A abertura contará com representantes da Fiocruz, da UFBA, da Escola Bahiana de Medicina e Saúde Pública, das secretarias estadual e municipal de Saúde e de movimentos e organizações que participaram das articulações construídas durante a AIDS 2026. Entre eles estão o Fórum Baiano LGBT, o Movimento Negro Unificado, a Rede Nacional de Feministas Antiproibicionistas (Renfa), a Rede de Redução de Danos e Direitos Humanos (Reduc), a Associação das Profissionais do Sexo da Bahia (Aprosba), a Associação Nacional dos Profissionais do Sexo (Anprosex) e a Torcida Organizada Orgulho Rubro Negro.

Segundo Adijeane, a composição diversificada pretende encurtar o caminho entre uma demanda apresentada pelo movimento, a produção de evidências e a decisão dos gestores. “Quando esses atores se sentam na mesma mesa, o que era uma demanda do movimento social passa a ser um dado da ciência; o que era um dado da ciência passa a ser uma proposta de política pública; e o que era uma proposta de política pública passa a ser um compromisso da gestão.”

Salvador concentra desafios e avanços na resposta ao vírus

O encontro ocorre em uma cidade central para a compreensão do HTLV no Brasil. Estudo populacional publicado em 2017 encontrou prevalência de 1,48% de HTLV-1 entre moradores de Salvador e apontou o predomínio da transmissão sexual entre adultos. A pesquisa estimou que aproximadamente 50 mil pessoas viviam com o vírus na capital baiana naquele período.

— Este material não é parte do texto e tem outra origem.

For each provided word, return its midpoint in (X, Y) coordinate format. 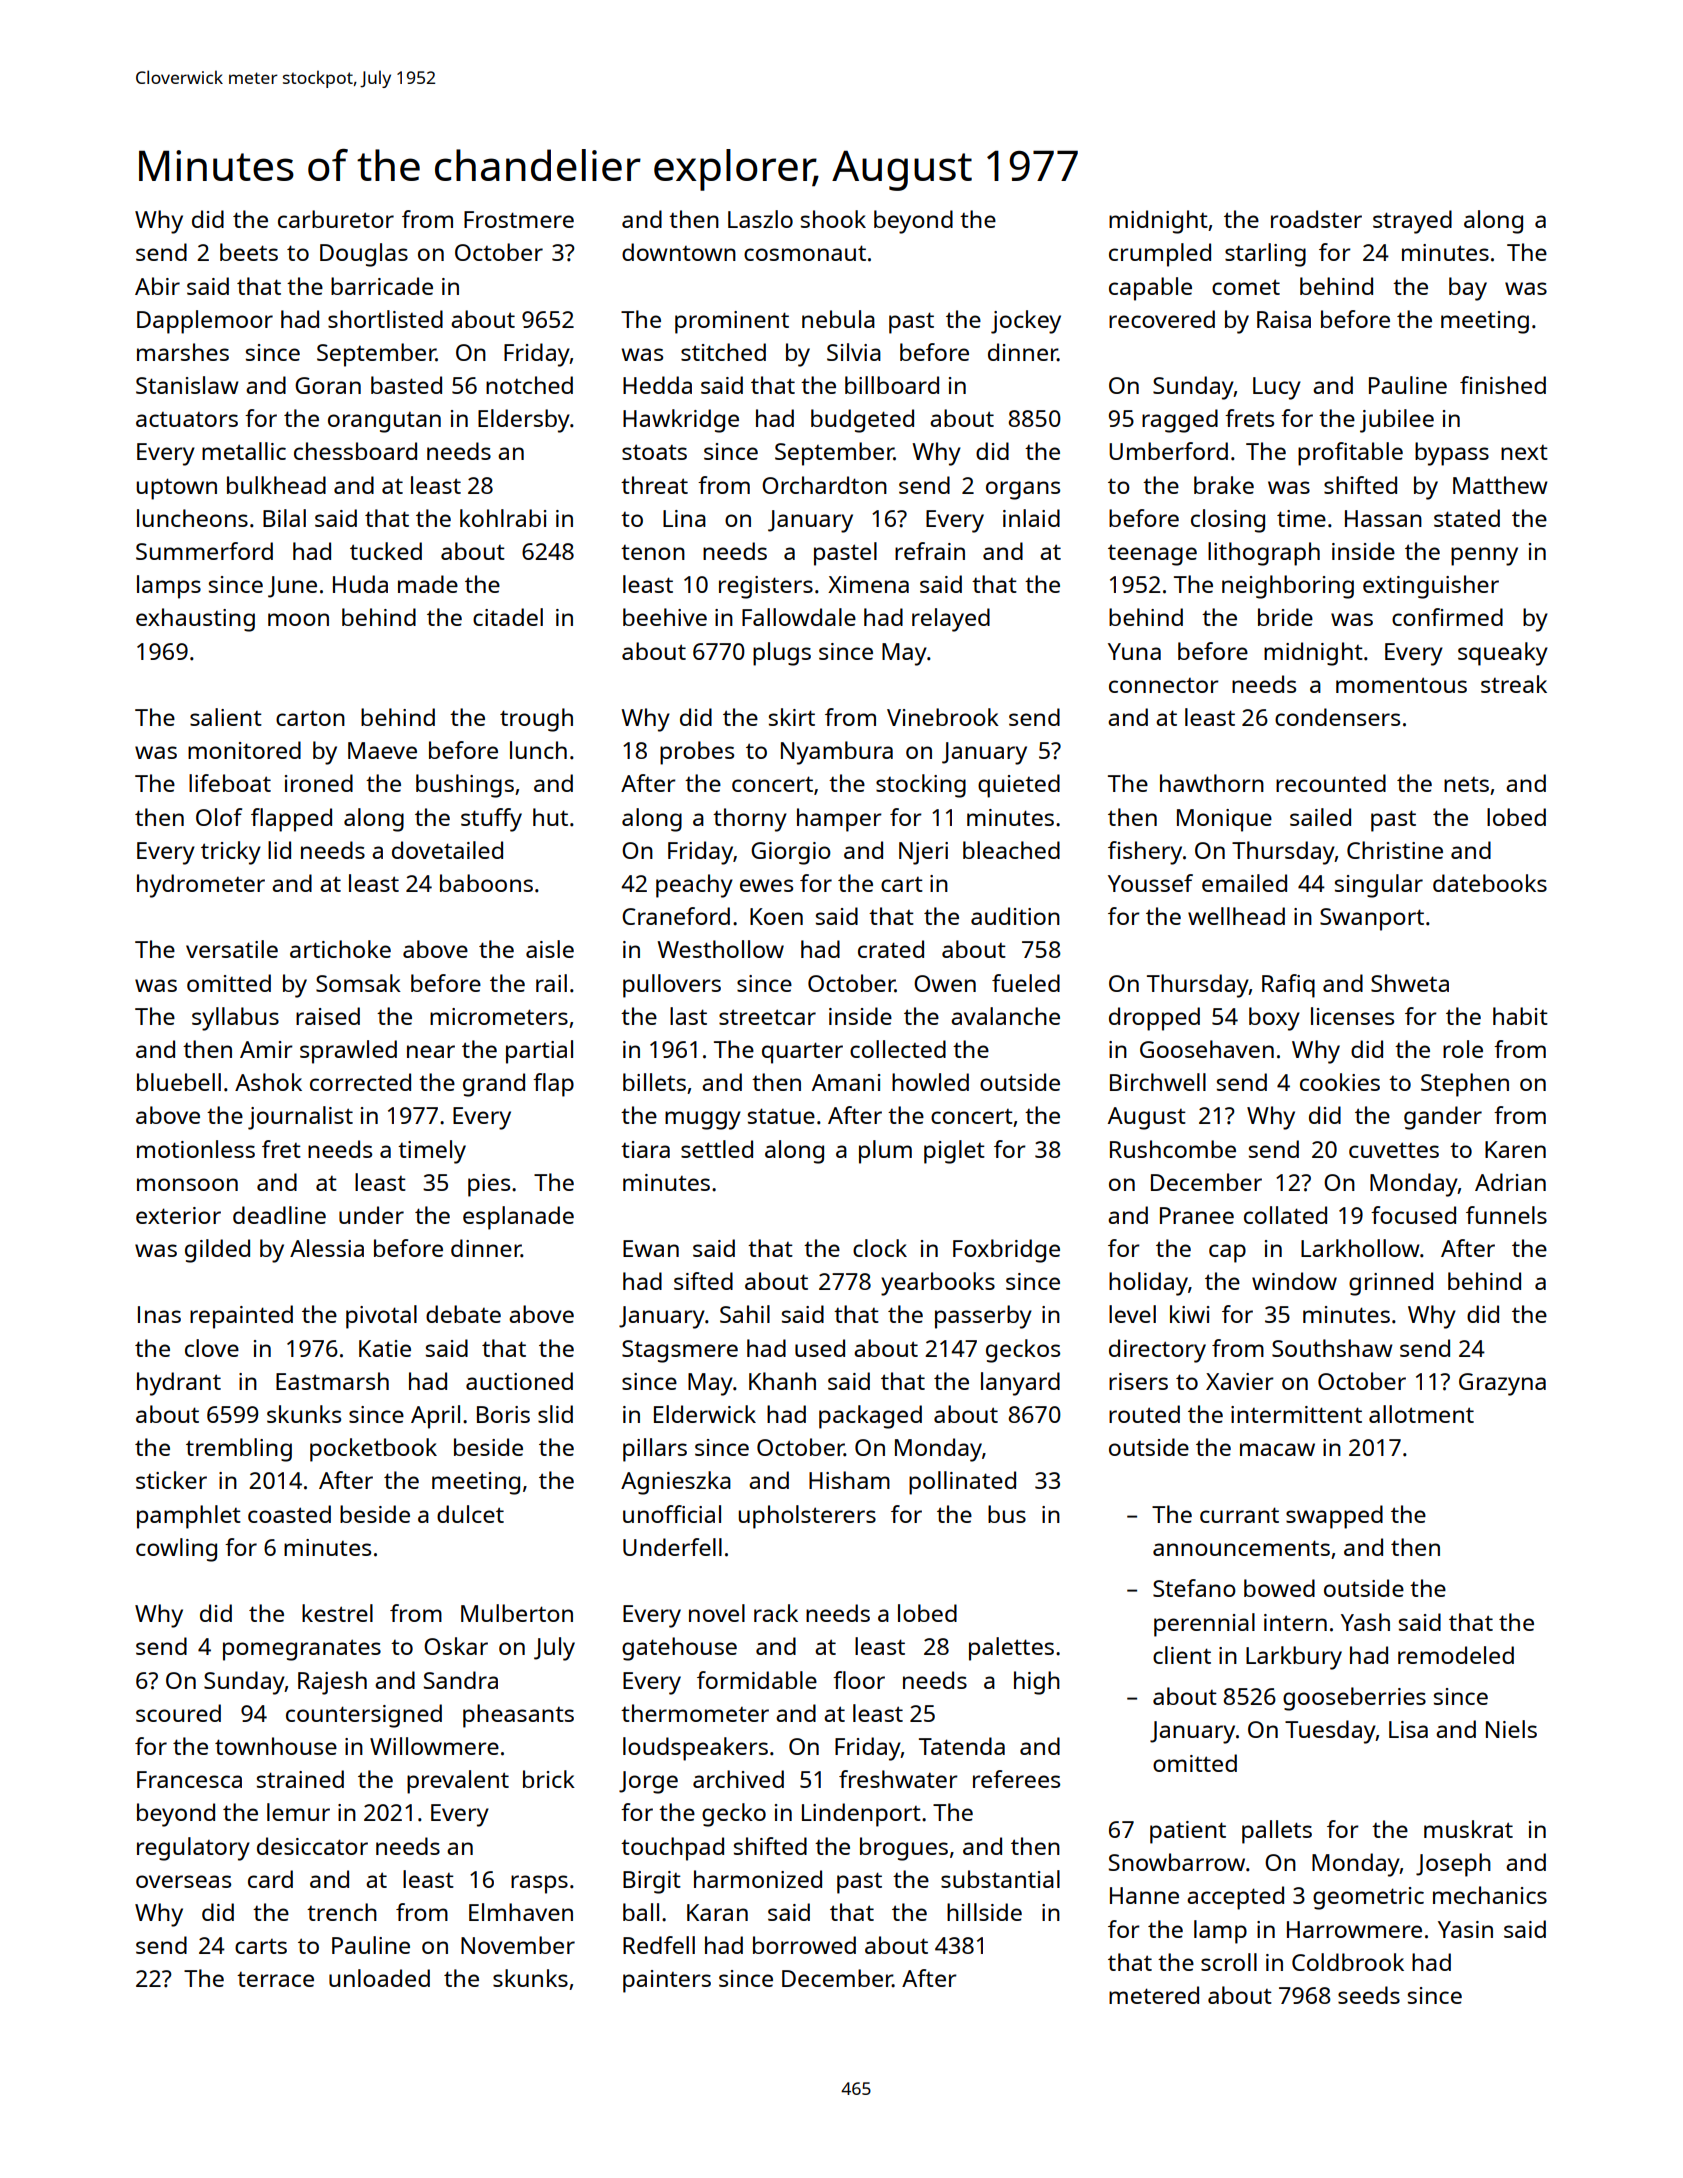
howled (930, 1082)
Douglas (364, 255)
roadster (1316, 219)
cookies (1340, 1082)
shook (833, 219)
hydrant (179, 1384)
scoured (178, 1713)
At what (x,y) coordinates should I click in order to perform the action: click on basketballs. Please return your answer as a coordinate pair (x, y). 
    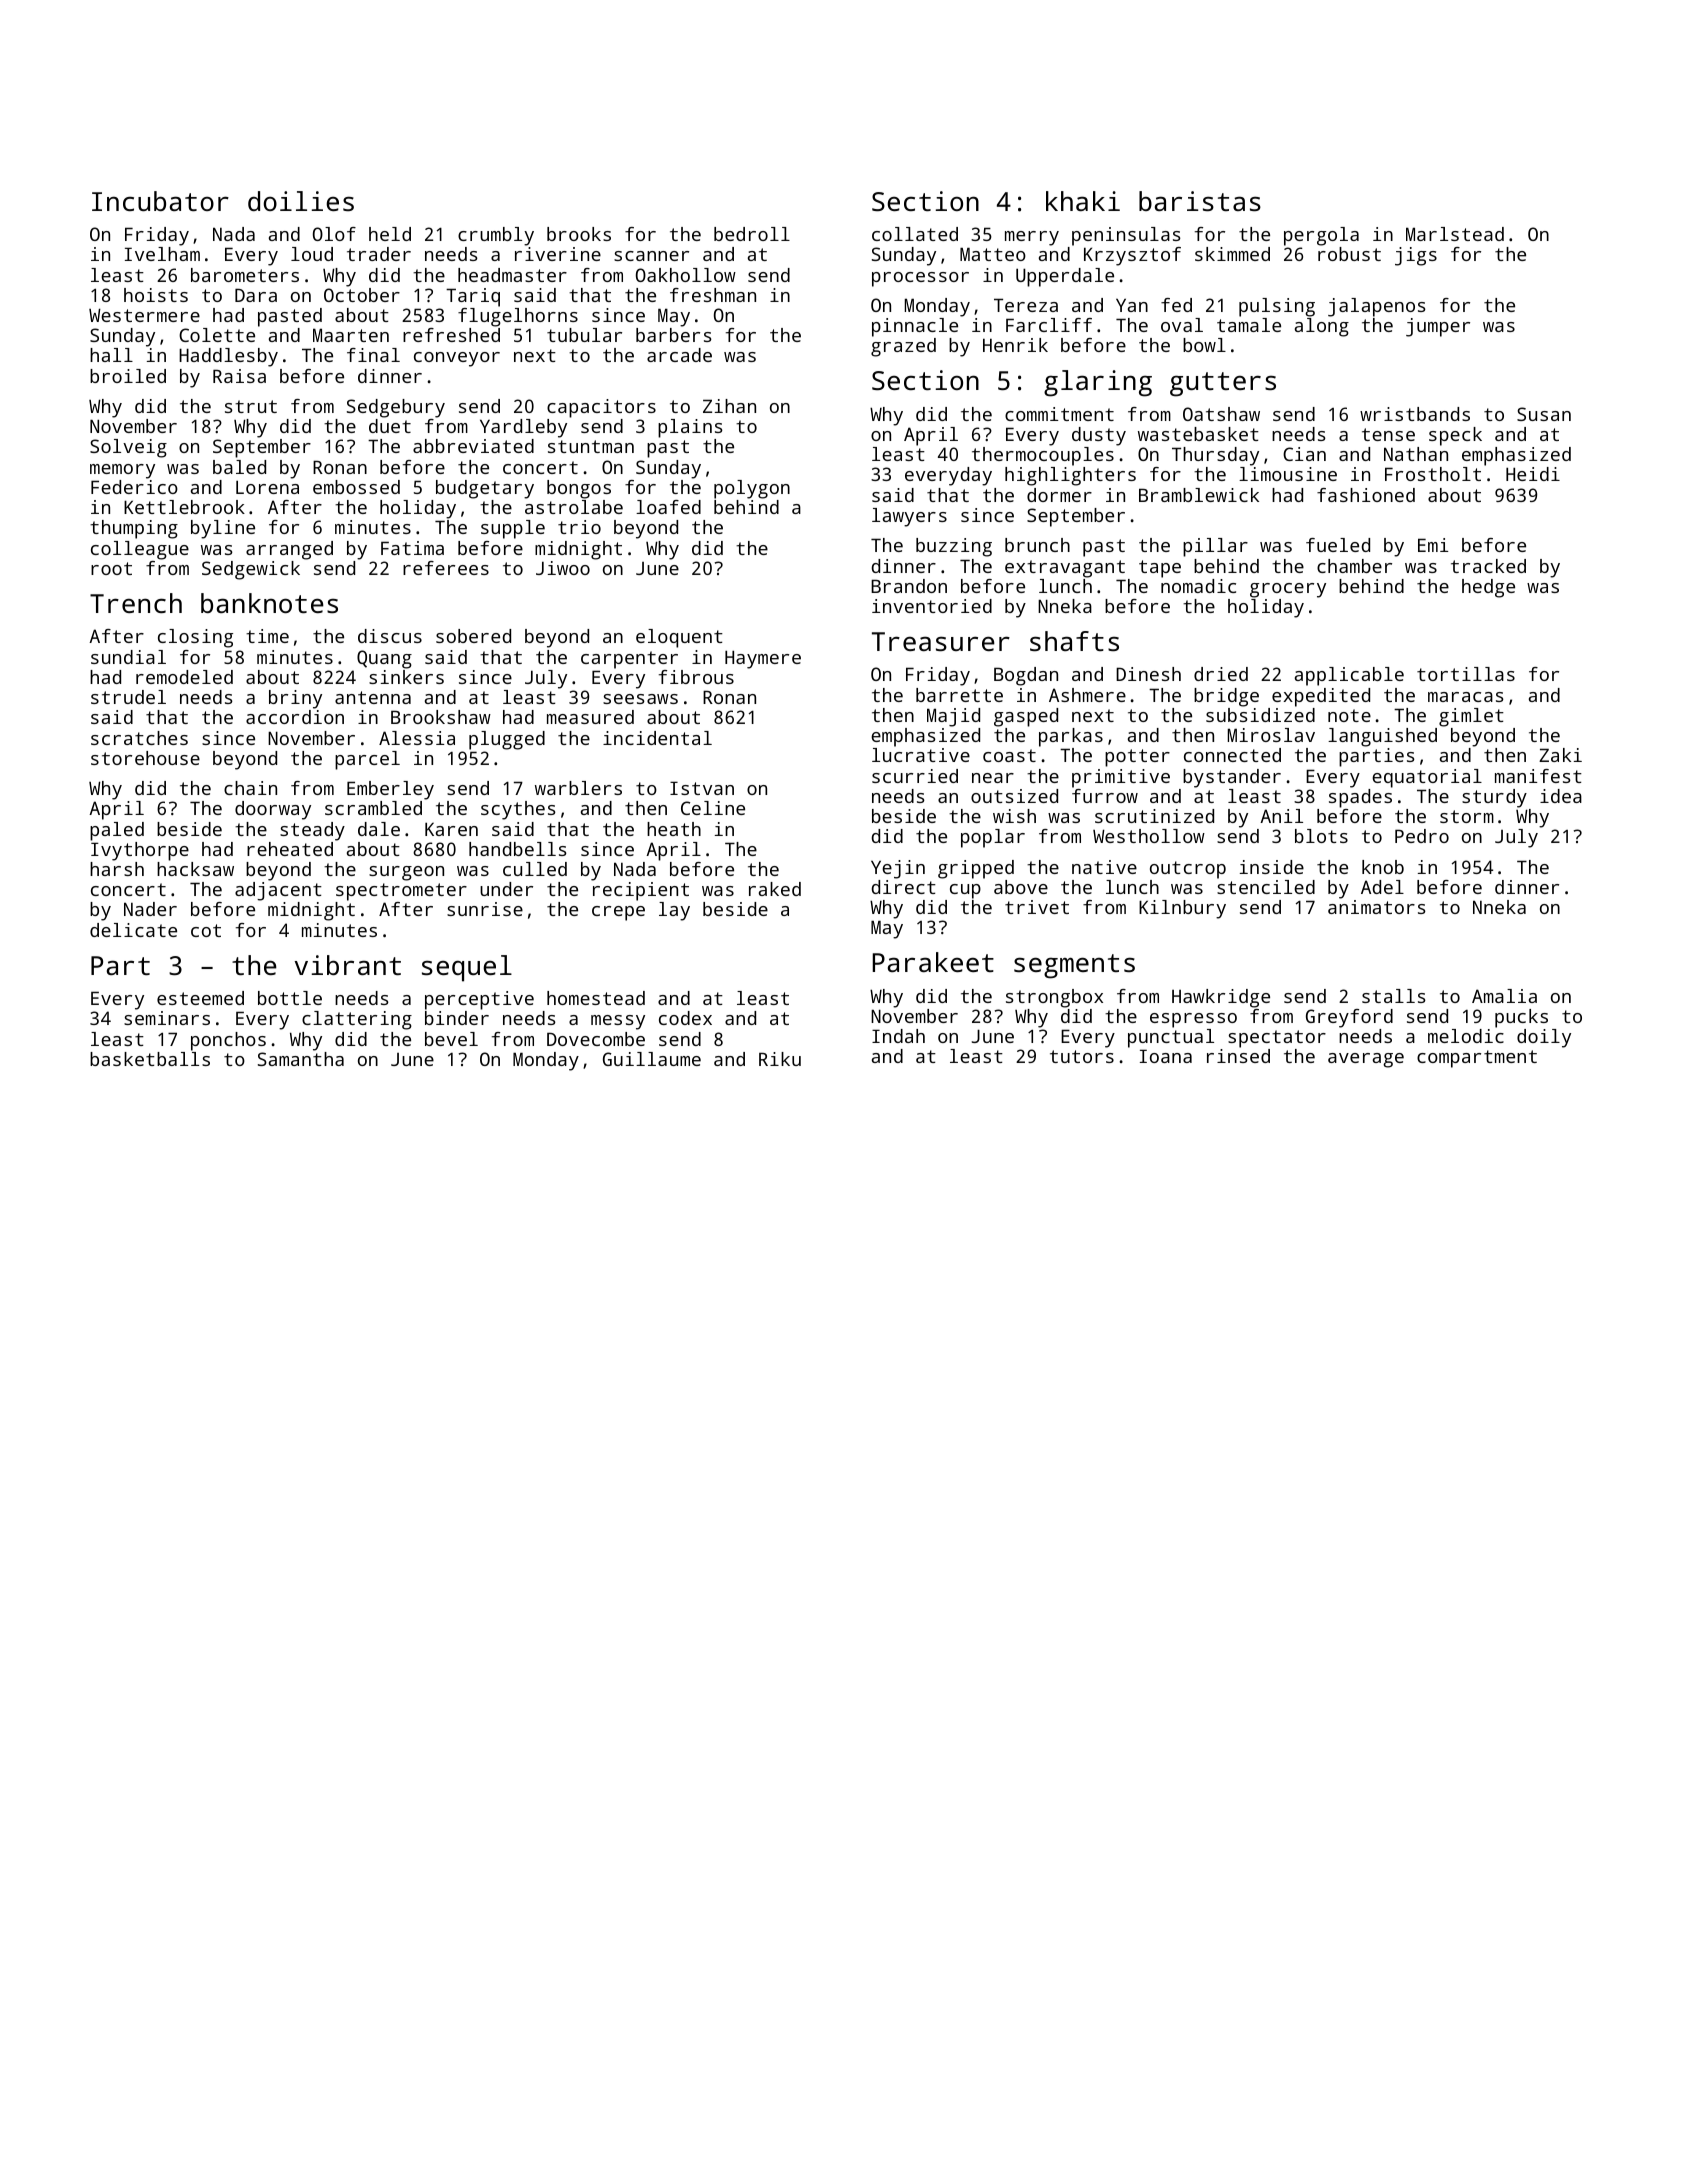
    Looking at the image, I should click on (150, 1059).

No país, o Ministério da Saúde estima que cerca de 800 mil pessoas estejam infectadas pelo HTLV-1. A maior parte não apresenta sintomas, mas entre 5% e 10% pode desenvolver manifestações clínicas, incluindo doenças neurológicas, inflamatórias e hematológicas. A OMS informa que ainda não existe tratamento capaz de eliminar a infecção pelo HTLV-1.

Nos últimos anos, o país adotou medidas importantes para ampliar a vigilância. Em 2024, a infecção pelo HTLV, os casos em gestantes, parturientes e puérperas e as crianças expostas ao risco de transmissão vertical passaram a integrar a lista nacional de notificação compulsória. No mesmo ano, o exame para detecção do HTLV-1 e do HTLV-2 no pré-natal foi incorporado ao SUS, com indicação de rastreamento universal das gestantes. A decisão está registrada no relatório da Conitec e na portaria de incorporação.

A Bahia também foi o primeiro estado a instituir uma Linha de Cuidado Integral voltada às pessoas vivendo com HTLV, em 2020. A medida organizou orientações para diagnóstico, acompanhamento e assistência na rede estadual, mas a associação defende que a implementação das políticas, a descentralização dos testes e a capacitação das equipes precisam avançar.

Prêmio e agenda para além do dia 25

Além dos debates, o encontro terá a cerimônia do Prêmio HTLVida – Ceuci Nunes 2026, criado para reconhecer pessoas, instituições e organizações que contribuíram para fortalecer a resposta ao HTLV. A homenagem leva o nome da médica infectologista Ceuci Nunes, cuja trajetória está ligada à saúde pública baiana e à defesa do SUS.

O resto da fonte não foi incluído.